The above-ground parts of B104 and ZmNAC20-OE1 maize seedlings with three true leaves were cut and spread in the plant light incubator, with a temperature of 28 °C, relative humidity of 30%, and light intensity of 16,800 Lux. The dry weight (DW) of detached leaves was measured at 15 min, 45 min, 60 min, 100 min, 120 min, 160 min, 180 min, 200 min, 300 min, and 400 min after dehydration stress treatment. The weight of detached leaves was measured as fresh weight (FW) at 0 min of dehydration stress treatment. We used the formula [relative water loss rate = (FW − DW)/FW × 100%] to calculate the relative water loss rate. Statistical analysis was based on three independent experiments.

4.5. Determination of Biomass

After drought stress treatment for about 7 days, the aerial parts of maize seedlings were cut off and immediately weighed. The weight was recorded as fresh weight. The aerial parts of maize seedlings were then put into a 70 °C oven for continuous drying for 24 hours. After that, the weight of the above materials was measured as the dry weight. Biomass (g) = dry weight or fresh weight. There were three biological replicates in total, with every replicate containing four maize seedlings.
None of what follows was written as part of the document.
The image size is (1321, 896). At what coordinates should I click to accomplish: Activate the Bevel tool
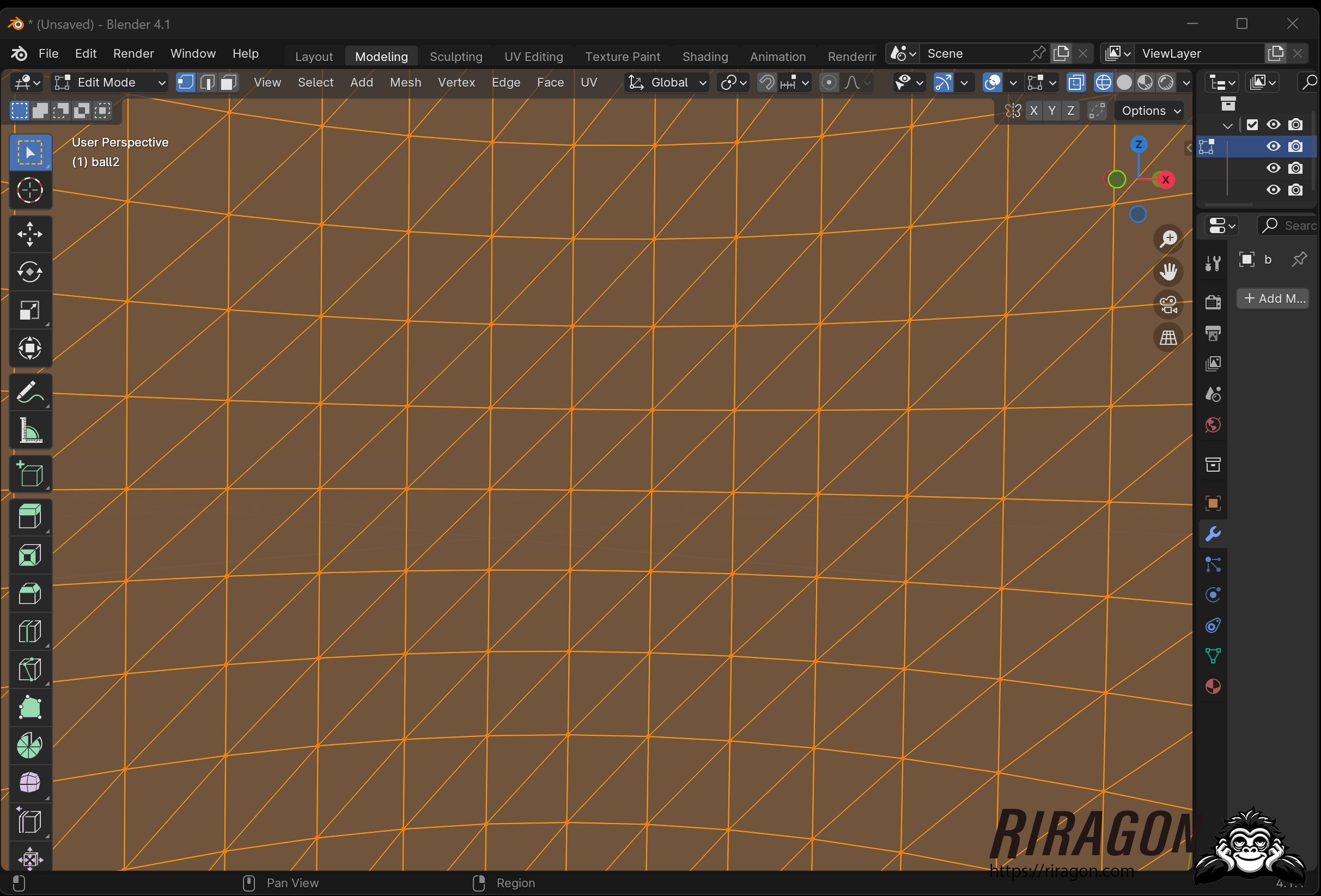[x=29, y=593]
4.6. Stomatal Aperture Assay

The aerial parts of B104 and ZmNAC20-OE1 maize seedlings with three true leaves were cut off and immersed in the stomatal opening buffer (10 mM KCl, 50 mM CaCl2, and 10 mM MES/Tris, pH 5.6), and then incubated in dark for 2 hours and in light for 3 hours. After incubation in the stomatal opening buffer, the leaves were taken out and immediately put into the 0, 1, and 10 μM ABA solution (taking stomatal opening buffer as a solution and ABA as solute) prepared in advance respectively. At 1 h of ABA treatment, transparent nail polish was coated on the upper epidermis of maize leaves. When nail polish was completely dried, the upper epidermis was torn off with tweezers and made into a temporary slide. Ten stomata were randomly selected in the view of the microscope, and the length and width were measured with Image. Three biological replicated assays were performed.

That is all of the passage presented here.